Let us show a bit more -- that this convergence is uniform over all $A$ in the underlying sigma-algebra (say $\Sigma$). Suppose then that the weak mixing condition holds (which of course will hold if the strong mixing holds). Then the sequence $X$ is ergodic; see e.g. the Remark on page 13 in Ergodic Theory. Now the ergodic theorem implies that
\begin{equation} d_n(S):=\frac1n\,\sum_{i=1}^n I\{X_i\in S\}-P(X_1\in S)\to0 \end{equation} almost surely and hence in probability, where $I\{\cdot\}$ denotes the indicator function.

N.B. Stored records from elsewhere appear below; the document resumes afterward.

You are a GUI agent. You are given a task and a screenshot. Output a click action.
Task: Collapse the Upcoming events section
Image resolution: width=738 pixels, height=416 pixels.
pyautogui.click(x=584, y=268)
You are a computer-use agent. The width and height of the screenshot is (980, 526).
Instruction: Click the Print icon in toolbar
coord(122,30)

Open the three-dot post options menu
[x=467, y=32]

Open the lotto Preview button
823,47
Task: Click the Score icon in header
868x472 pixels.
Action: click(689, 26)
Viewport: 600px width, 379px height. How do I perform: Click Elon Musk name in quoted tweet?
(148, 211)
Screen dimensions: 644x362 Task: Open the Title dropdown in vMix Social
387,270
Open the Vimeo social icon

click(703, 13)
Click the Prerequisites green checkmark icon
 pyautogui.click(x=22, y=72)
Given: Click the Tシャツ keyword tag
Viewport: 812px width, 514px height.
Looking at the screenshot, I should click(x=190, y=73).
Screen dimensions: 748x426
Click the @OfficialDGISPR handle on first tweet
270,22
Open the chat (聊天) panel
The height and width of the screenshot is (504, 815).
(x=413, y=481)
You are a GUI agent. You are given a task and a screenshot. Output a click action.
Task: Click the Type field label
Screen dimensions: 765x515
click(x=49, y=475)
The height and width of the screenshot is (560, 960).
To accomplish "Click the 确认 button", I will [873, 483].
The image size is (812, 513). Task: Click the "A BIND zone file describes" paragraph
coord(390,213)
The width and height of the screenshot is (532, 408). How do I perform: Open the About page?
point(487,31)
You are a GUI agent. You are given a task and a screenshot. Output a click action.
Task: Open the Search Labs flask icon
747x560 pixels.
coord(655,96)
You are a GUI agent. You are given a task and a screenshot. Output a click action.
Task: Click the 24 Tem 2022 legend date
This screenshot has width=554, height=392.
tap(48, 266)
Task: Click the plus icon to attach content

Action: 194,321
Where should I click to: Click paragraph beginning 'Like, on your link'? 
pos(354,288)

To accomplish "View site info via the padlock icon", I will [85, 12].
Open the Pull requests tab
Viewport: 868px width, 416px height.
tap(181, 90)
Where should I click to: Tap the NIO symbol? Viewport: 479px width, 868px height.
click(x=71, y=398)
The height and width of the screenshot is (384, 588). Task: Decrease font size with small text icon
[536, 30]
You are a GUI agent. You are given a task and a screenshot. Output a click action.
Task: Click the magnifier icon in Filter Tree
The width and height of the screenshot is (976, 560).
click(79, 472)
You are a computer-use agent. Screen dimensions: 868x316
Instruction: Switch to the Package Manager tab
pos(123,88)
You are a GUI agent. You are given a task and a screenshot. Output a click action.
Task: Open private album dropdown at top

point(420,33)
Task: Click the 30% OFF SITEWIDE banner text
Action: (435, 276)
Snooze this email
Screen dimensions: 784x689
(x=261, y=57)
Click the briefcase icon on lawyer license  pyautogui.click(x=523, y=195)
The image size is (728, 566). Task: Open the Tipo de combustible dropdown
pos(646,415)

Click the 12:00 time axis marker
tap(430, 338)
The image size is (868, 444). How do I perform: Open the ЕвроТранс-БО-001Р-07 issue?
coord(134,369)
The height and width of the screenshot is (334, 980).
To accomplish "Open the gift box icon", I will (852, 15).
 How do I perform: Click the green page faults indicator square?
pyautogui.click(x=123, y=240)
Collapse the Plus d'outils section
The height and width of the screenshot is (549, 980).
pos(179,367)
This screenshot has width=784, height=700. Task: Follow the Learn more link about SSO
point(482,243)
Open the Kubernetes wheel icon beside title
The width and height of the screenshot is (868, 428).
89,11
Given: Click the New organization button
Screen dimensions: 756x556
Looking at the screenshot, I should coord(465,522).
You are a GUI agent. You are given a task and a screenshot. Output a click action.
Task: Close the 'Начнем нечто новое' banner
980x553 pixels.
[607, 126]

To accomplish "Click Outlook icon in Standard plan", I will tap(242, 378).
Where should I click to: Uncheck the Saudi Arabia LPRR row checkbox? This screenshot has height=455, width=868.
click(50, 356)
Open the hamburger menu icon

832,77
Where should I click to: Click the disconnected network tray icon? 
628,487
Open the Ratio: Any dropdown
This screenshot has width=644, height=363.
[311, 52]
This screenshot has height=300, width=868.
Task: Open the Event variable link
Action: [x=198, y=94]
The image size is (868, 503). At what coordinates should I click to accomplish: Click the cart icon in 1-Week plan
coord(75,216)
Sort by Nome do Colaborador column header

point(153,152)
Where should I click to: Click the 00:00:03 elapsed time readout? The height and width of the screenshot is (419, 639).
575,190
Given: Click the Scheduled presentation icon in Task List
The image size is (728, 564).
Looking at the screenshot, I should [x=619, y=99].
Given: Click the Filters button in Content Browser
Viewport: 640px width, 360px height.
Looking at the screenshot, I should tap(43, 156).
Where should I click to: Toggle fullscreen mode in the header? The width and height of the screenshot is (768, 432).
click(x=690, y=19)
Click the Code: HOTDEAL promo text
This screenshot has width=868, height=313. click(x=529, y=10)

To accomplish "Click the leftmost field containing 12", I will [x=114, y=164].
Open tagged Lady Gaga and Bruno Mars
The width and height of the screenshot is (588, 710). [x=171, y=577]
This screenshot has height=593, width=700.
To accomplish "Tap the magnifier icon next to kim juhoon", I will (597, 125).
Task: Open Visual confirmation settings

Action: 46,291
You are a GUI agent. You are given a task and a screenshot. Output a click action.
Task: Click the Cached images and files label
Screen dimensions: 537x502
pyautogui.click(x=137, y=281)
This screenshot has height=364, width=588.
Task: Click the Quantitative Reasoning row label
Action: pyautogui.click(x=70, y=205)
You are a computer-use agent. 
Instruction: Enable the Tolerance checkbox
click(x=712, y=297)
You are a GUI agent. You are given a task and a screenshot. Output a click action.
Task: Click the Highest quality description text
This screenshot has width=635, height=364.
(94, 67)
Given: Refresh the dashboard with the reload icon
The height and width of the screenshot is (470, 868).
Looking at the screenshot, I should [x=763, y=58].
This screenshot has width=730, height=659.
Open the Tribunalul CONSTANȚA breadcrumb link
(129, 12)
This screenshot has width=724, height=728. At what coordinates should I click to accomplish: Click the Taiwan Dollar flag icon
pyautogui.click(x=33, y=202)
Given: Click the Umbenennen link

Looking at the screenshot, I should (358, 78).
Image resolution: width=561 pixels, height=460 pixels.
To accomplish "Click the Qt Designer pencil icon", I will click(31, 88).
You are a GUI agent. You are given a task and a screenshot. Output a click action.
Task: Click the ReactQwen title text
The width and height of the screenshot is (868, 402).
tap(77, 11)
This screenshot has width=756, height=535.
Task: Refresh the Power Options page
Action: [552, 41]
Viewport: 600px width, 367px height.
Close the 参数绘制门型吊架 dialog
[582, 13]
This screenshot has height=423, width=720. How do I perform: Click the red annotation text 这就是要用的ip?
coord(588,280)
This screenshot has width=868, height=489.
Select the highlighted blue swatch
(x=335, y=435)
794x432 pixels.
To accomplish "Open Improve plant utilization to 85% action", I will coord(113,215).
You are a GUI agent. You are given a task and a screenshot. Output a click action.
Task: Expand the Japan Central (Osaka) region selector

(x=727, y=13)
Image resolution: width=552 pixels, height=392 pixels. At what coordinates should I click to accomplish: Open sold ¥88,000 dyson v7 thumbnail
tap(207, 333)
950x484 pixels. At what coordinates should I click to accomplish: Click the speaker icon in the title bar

So, for every $\varepsilon>0$ there is a natural $n_\varepsilon$ such that for all natural $n>n_\varepsilon$ we have $P(|d_n(S)|>\varepsilon)<\varepsilon$; therefore and because $|d_n(S)|\le1$, \begin{equation} E|d_n(S)I\{A\}|\le E|d_n(S)| \le\varepsilon P(|d_n(S)|\le\varepsilon)+P(|d_n(S)|>\varepsilon)\le2\varepsilon. \end{equation} So, $d_n(S)I\{A\}\to0$ in $L^1$ uniformly in all $A$. So, \begin{equation} Ep(J_n)= \frac1n\,\sum_{i=1}^n P(A,X_i\in S) =Ed_n(S)I\{A\}+P(A)P(X_1\in S)\to P(A)P(X_1\in S) \end{equation} uniformly in all $A$. Similarly, letting $(\tilde A,\tilde X)$ denote an independent copy of $(A,X)$, we have \begin{multline*} Ep(J_n)^2= \frac1n\,\sum_{i=1}^n P(A,X_i\in S)^2 =\frac1n\,\sum_{i=1}^n P(A,\tilde A,X_i\in S,\tilde X_i\in S) \\ \to P(A,\tilde A)P(X_1\in S,\tilde X_1\in S)=P(A)^2P(X_1\in S)^2 \end{multline*} uniformly in all $A$;
here we use the fact that the weak mixing property is preserved under the direct product (see e.g. page 5 in http://arxiv.org/abs/math/0603575v1 ) and hence the sequence of pairs $((X_1,\tilde X_1),(X_2,\tilde X_2),\dots)$ is ergodic. Thus, $Ep(J_n)\to P(A)P(X_1\in S)$ and $Var\,p(J_n)\to0$ uniformly in all $A$. So, by Chebyshev's inequality, indeed $p(J_n)\to P(A)P(X_1\in S)$ in probability uniformly in all $A$.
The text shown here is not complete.